# EXERCISES TO COMPLETE
[a] Translate this sentence from the text about generating Word documents into Spanish: "Products such as Aspose provide tools for building documents, and generally this is less of an option for Access developers."
[b] Reproduce everything in the text about generating Word documents from "HotDocs is more" down to "of the document.".

Custom Document Properties and Fields

Word comes with a number of predefined Document Properties such as Author, Pages, etc. From the File – Info – Properties – Advanced Properties, you can view the inbuilt properties and assign values to them, and you can create custom properties and assign the type and value to them and add them to the document.

The basic idea of using custom documents is that you create these properties and then using Insert QuickParts – Fields – DocProperty and choose the property you wish to insert.

From Access you would use something like the following code to populate the document with data.

[sourcecode language=”VB” gutter=”false”] Dim objWord As Word.Document
Set objWord = GetObject("C:\MyTemplate.docx", "Word.Document")
objWord.Application.Visible = True

With objWord.ActiveDocument.CustomDocumentProperties
Add Name:="CustomerNumber", _
LinkToContent:=False, _
Type:=msoPropertyTypeNumber, _
Value:=1000
End With
[/sourcecode]

An advantage of using document properties over bookmarks is that you can refer to a document property from many places in the document, so if data needs to repeated multiple time, you only have to update the property value once and everything update. With Bookmarks you have have a differently named bookmark for every location, and creating multiple record documents can be problematic

As in using Bookmarks, the management of this can get quite complex. Personally I do not like Access to do so much work other than just providing the data. To achieve this it is possible of course to pull the data from inside Word, and link to the data in Access (or other databases), and similarly populate bookmarks or document properties, however this generally means that the report selection is handled from with Word, however since my applications are usually driven from Access I usually prefer it the other way around. But this is an option.

Visual Studio and specialist third party .NET libraries

Products such as Aspose provide tools for building documents, and generally this is less of an option for Access developers.

Specialist document merging systems

Products such as HotDocs and Windward are probably the most likely ones than an Access developer is likely to use.

The disadvantage of these systems is the cost and potential complexity of integration into an Access application. I have not used HotDocs, but I have used Windward extensively, and Windward is my favoured program for document generation. However they are generally too expensive for simple projects. They both have an Add-In for Microsoft Word which appears on a Word Ribbon. Options from the Ribbon allow connection to a data source (files or various databases), which allows a document to be marked up using drag and drop, and that process is quite easy so end users can generally feel comfortable with them, but also can handle more complex operation. So creation of templates can be with the user, or by or in collaboration with the developer. The generation of documents can occur directly from within Word, but generally for anything serious they require a server component, which may be on a local or remote machine. I am familiar with Windward as it supports XML and allows XPath statements and functions for accessing data. Both products can use SQL statements when connected to SQL databases, and ODBC data sources.

HotDocs is more likely to be used in applications where there is more human interaction in the document assembly. This perhaps makes it a stronger contended for legal merging where there is considerable individuality about the documents but nonetheless based on a precedent document. HotDocs also works with WordPerfect which was my previous favourite document generating platform.

Windward is very good for complex documents and can include dynamic charts, and boilerplating of parts of the document.

# RECORD EXCERPTS

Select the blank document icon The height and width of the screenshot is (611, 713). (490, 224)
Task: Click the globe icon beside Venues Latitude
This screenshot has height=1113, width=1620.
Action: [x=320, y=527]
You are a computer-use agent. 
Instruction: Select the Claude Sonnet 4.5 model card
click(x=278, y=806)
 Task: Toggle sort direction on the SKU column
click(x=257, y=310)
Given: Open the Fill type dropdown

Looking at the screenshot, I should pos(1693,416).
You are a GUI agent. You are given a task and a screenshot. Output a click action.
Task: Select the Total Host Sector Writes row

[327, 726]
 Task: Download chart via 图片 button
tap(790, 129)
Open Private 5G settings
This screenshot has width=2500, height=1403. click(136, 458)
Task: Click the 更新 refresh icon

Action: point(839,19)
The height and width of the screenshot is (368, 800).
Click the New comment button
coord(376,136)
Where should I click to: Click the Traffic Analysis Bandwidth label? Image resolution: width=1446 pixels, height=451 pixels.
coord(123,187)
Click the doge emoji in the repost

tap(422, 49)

# ANSWERS TO THE EXERCISE
[a] Productos como Aspose ofrecen herramientas para crear documentos y, por lo general, esto es menos una opción para los desarrolladores de Access.

[b]
HotDocs is more likely to be used in applications where there is more human interaction in the document assembly. This perhaps makes it a stronger contended for legal merging where there is considerable individuality about the documents but nonetheless based on a precedent document. HotDocs also works with WordPerfect which was my previous favourite document generating platform.

Windward is very good for complex documents and can include dynamic charts, and boilerplating of parts of the document.